In order to compare two projects with unequal lifespans and to make decision about purchasing the one or another saw we can use the Equivalent annual cost. It can be calculated by multiplying the NPV by the loan repayment factor:

EAC = NPV * \frac{r}{1 - (1 + r)^{-t}}

where r - the discount rate; t - the number of years. The Net Present Value of project is calculated as follow:

NPV = -IC_0 + \sum_{t=1}^{N} \frac{CF_t}{(1 + r)^t}

Considering the increase in annual maintenance costs from the second year of the project, we can calculate the present value of invested and maintenance costs:

NPV = IC_0 + \sum_{t=1}^{N} \frac{\text{AMC} * (1 + i)^{t-1}}{(1 + r)^t}

where IC – invested capital, AMC – annual maintenance costs.
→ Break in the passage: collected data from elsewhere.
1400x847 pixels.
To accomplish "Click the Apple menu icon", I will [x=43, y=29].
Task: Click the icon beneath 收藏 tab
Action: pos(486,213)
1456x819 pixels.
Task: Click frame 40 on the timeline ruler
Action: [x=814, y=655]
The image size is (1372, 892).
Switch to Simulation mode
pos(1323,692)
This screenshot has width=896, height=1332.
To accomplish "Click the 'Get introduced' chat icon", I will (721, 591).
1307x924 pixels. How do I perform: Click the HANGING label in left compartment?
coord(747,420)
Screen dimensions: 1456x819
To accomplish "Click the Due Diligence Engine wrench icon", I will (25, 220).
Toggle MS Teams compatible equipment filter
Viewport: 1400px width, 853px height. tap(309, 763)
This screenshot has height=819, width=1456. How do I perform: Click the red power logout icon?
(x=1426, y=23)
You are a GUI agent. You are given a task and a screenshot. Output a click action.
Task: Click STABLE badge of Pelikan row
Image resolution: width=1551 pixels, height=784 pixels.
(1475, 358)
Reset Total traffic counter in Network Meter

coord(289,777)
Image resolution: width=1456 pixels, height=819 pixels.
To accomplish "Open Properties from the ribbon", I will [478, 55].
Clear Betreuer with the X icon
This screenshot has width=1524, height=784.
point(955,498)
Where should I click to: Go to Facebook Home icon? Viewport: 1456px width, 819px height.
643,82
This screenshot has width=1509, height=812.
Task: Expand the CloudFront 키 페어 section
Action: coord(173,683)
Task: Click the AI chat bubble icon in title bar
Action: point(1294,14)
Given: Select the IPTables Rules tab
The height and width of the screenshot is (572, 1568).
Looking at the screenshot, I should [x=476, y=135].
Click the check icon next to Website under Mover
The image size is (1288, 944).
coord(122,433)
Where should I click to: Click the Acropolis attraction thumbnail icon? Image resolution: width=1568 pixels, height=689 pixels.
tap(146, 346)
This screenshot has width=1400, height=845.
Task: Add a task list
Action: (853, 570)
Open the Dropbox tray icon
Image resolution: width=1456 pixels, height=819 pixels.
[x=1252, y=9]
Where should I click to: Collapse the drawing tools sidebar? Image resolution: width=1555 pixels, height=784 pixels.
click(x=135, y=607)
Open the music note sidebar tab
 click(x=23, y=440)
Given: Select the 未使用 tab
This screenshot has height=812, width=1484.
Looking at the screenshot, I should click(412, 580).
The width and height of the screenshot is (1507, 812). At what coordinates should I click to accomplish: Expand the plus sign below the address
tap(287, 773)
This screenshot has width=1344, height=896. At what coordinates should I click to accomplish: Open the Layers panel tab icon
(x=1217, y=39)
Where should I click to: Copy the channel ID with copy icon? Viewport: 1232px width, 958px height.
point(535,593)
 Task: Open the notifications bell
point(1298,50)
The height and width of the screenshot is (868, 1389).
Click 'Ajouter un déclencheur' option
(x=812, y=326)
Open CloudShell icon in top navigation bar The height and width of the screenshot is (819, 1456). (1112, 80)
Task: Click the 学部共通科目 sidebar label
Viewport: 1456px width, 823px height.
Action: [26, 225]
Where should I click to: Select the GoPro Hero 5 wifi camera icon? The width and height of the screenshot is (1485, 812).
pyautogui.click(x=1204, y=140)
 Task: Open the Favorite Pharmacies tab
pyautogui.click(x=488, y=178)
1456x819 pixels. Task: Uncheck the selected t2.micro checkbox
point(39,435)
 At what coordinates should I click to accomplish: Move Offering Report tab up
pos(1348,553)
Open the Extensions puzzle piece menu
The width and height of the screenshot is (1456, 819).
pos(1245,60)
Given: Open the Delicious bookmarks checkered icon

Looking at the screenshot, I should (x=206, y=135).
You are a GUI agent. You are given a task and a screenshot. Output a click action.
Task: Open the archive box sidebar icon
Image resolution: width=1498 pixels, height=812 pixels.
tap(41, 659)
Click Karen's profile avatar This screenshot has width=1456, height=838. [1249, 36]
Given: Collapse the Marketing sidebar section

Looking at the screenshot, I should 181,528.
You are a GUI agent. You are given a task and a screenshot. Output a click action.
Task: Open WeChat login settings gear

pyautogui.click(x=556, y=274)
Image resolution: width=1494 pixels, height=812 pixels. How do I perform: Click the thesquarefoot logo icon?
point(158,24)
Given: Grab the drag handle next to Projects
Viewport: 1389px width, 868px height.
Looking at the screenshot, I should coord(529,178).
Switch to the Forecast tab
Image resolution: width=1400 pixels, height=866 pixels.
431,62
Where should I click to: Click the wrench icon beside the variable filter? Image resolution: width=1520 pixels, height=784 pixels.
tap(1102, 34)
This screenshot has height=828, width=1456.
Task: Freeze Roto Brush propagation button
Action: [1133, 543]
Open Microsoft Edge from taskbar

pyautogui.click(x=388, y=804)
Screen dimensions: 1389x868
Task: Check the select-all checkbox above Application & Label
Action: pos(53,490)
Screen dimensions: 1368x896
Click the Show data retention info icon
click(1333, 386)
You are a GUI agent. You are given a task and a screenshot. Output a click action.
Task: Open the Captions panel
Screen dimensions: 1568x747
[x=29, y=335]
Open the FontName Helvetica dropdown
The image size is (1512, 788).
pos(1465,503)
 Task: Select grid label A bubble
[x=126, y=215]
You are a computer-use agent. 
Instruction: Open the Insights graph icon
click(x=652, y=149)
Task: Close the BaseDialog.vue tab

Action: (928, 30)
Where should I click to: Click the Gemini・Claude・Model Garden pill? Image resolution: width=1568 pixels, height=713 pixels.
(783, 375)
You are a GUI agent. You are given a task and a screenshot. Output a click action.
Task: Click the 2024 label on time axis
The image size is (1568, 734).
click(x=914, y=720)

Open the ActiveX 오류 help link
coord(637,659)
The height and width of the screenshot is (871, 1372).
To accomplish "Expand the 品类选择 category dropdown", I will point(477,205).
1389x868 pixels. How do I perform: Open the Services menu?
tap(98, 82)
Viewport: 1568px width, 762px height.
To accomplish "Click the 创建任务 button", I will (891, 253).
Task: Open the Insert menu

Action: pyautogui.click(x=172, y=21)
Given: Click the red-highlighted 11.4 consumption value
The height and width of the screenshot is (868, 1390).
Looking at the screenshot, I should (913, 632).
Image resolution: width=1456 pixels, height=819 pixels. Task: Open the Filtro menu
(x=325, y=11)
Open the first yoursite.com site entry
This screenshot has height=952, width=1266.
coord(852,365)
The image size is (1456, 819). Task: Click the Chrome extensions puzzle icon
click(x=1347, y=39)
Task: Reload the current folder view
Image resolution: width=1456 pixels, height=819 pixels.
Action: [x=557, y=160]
Equivalent annual cost for saw A:

\left(\$345,000 + \sum_{t=1}^{7} \frac{\$6,500 * (1 + 0.07)^{t-1}}{(1 + 0.095)^t}\right) * \frac{0.095}{1 - (1 + 0.095)^{-7}} = \$77,544

Equivalent annual cost for saw B:

\left(\$210,000 + \sum_{t=1}^{4} \frac{\$15,000 * (1 + 0.12)^{t-1}}{(1 + 0.095)^t}\right) * \frac{0.095}{1 - (1 + 0.095)^{-4}} = \$87,905

Purchasing saw A is the more cost effective decision, with a net savings of $10,361 a year, compared to saw B.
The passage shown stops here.